Exercise requirements -
The lines from the one holding "This screenshot has" through the end of the records below are to be written out exactly, and nothing else; pictures are to be left out.

── Study material ──

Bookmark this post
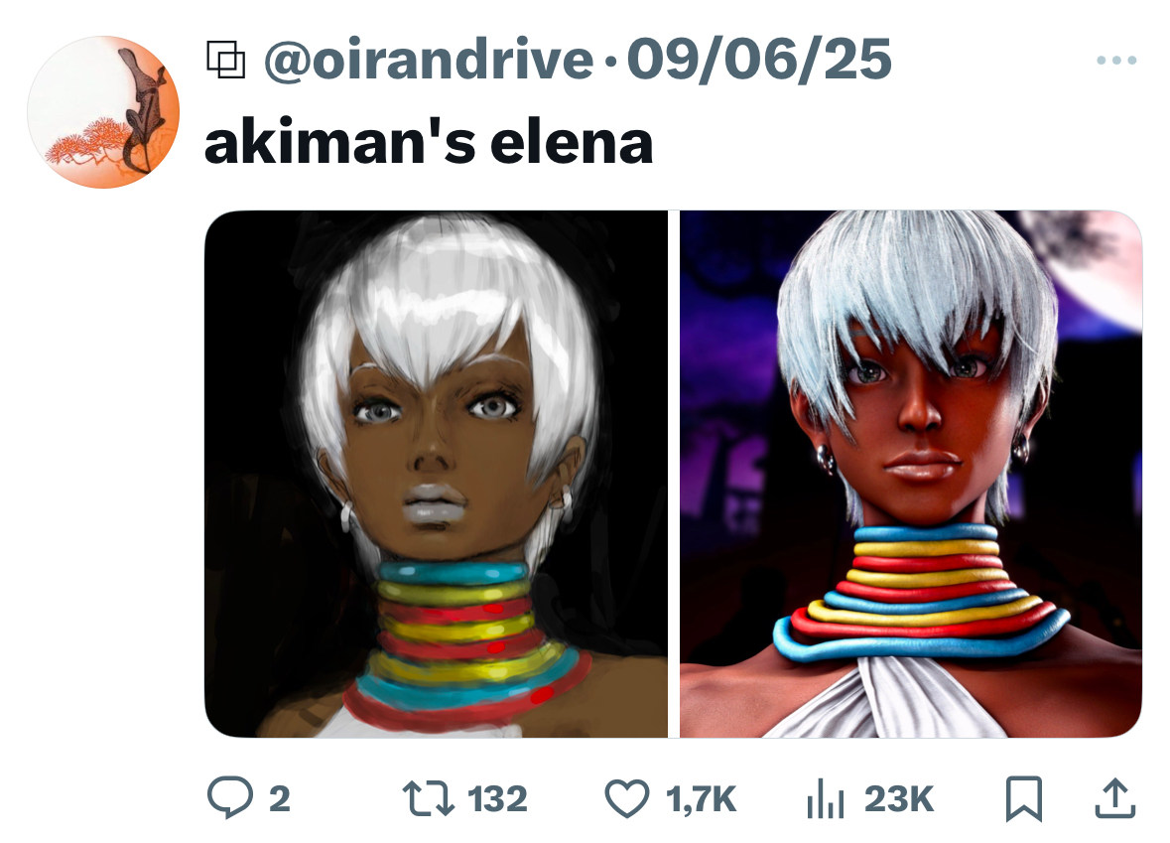 1024,798
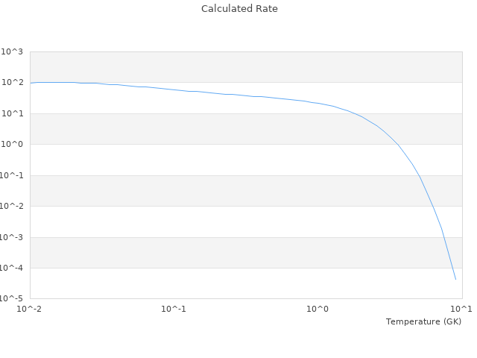Pick the 10^-2 y-axis tick label
The height and width of the screenshot is (358, 477).
pyautogui.click(x=10, y=207)
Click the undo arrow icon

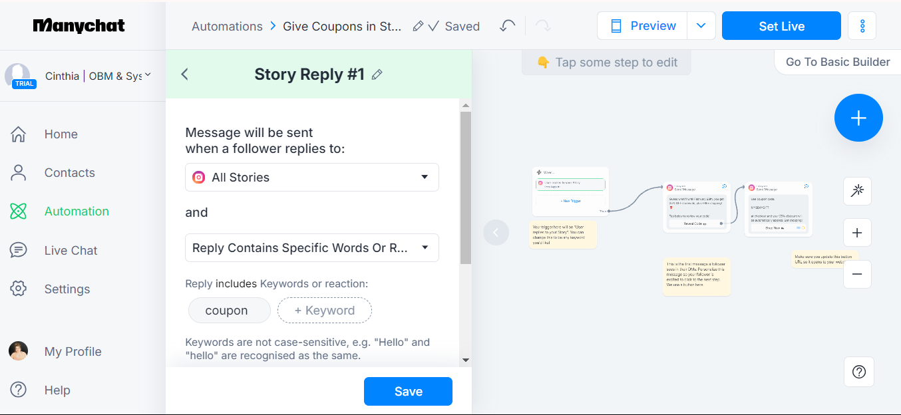pos(507,25)
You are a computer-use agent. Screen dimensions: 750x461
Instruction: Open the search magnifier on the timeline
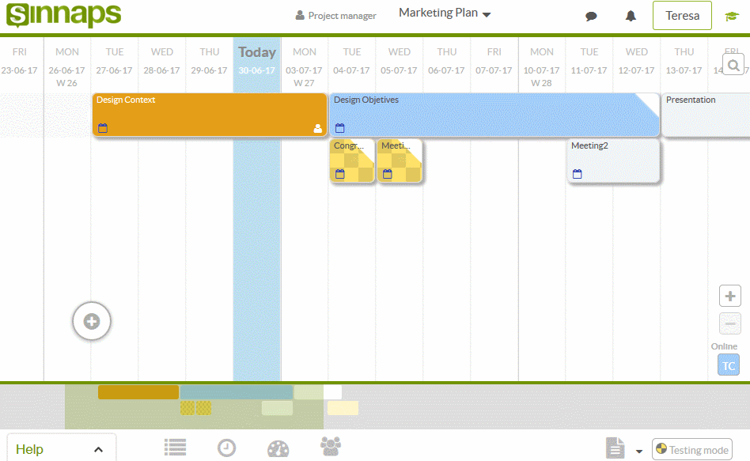(733, 64)
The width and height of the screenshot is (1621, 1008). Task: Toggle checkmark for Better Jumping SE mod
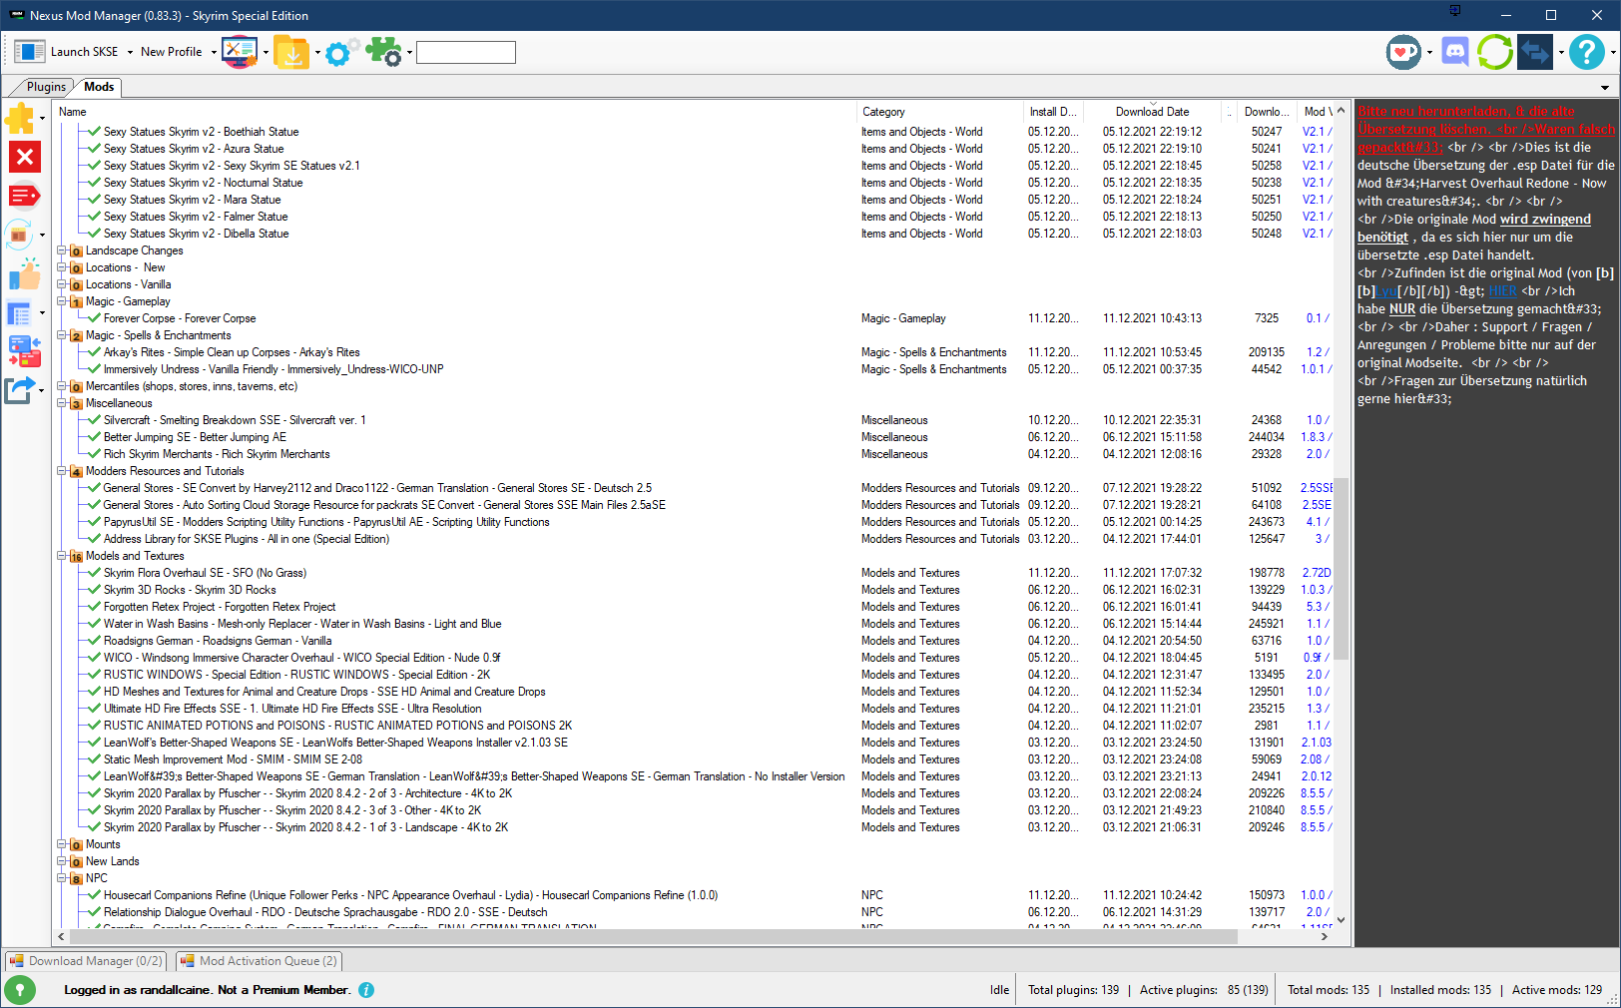(x=95, y=437)
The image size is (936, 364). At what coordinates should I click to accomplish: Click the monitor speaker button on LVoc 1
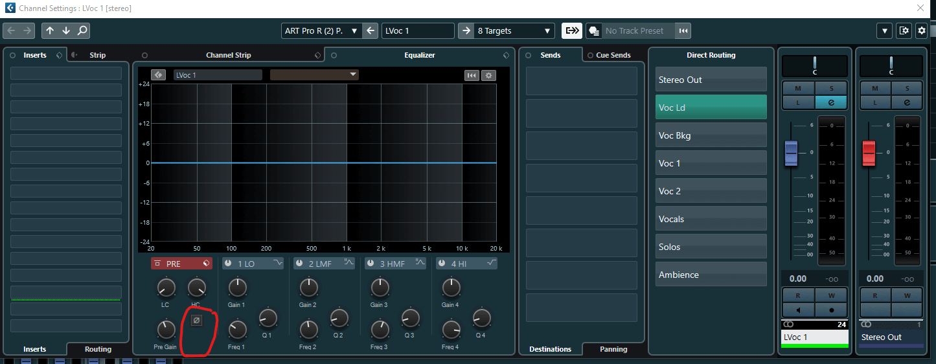[798, 310]
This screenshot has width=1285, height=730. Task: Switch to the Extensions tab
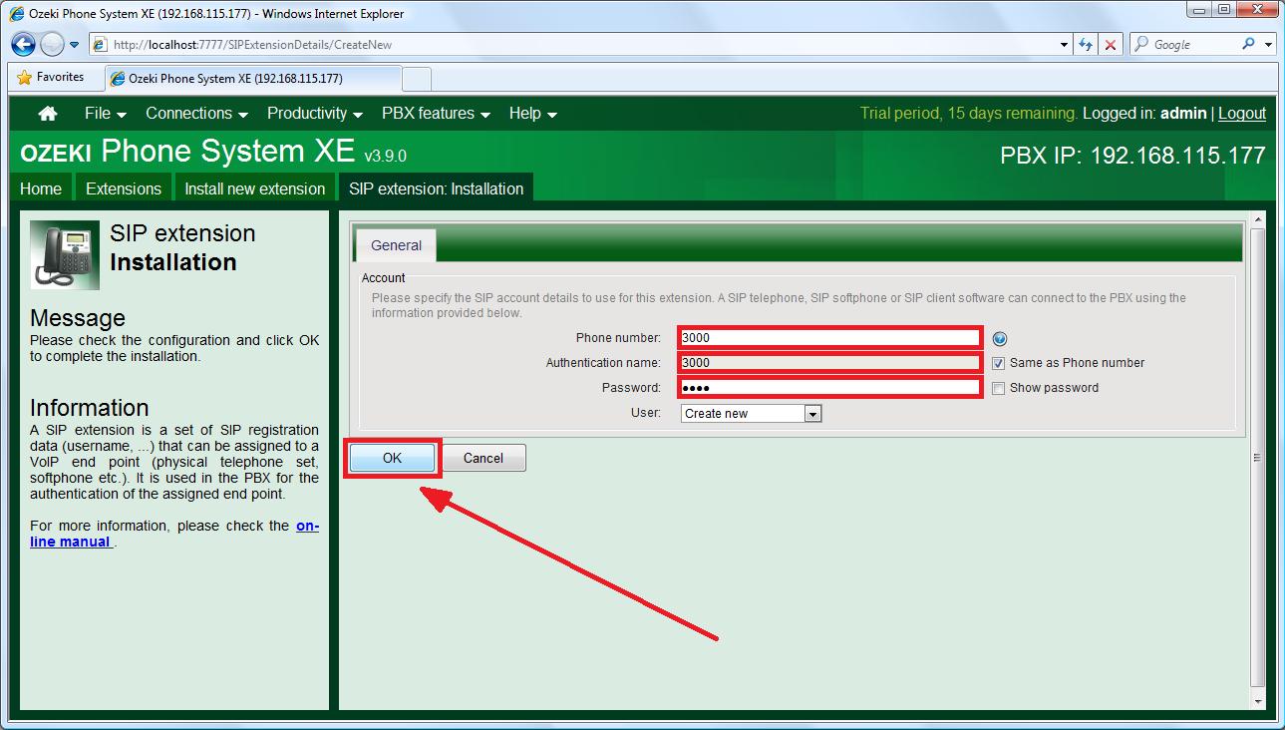tap(123, 187)
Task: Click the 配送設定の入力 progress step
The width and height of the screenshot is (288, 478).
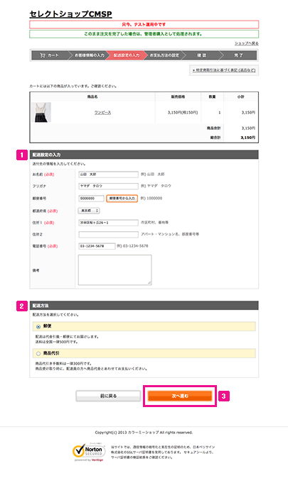Action: click(x=127, y=55)
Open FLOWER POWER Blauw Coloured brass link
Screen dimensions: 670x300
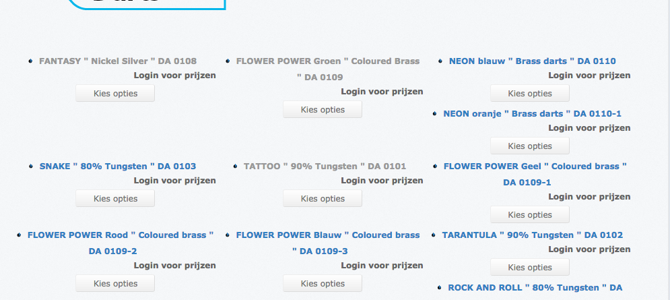point(327,235)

───

Result below -
This screenshot has width=1285, height=730. Task: Switch to the Extensions tab
tap(123, 187)
Task: Click the 配送設定の入力 progress step
The width and height of the screenshot is (288, 478).
Action: click(x=127, y=55)
Open FLOWER POWER Blauw Coloured brass link
Screen dimensions: 670x300
point(327,235)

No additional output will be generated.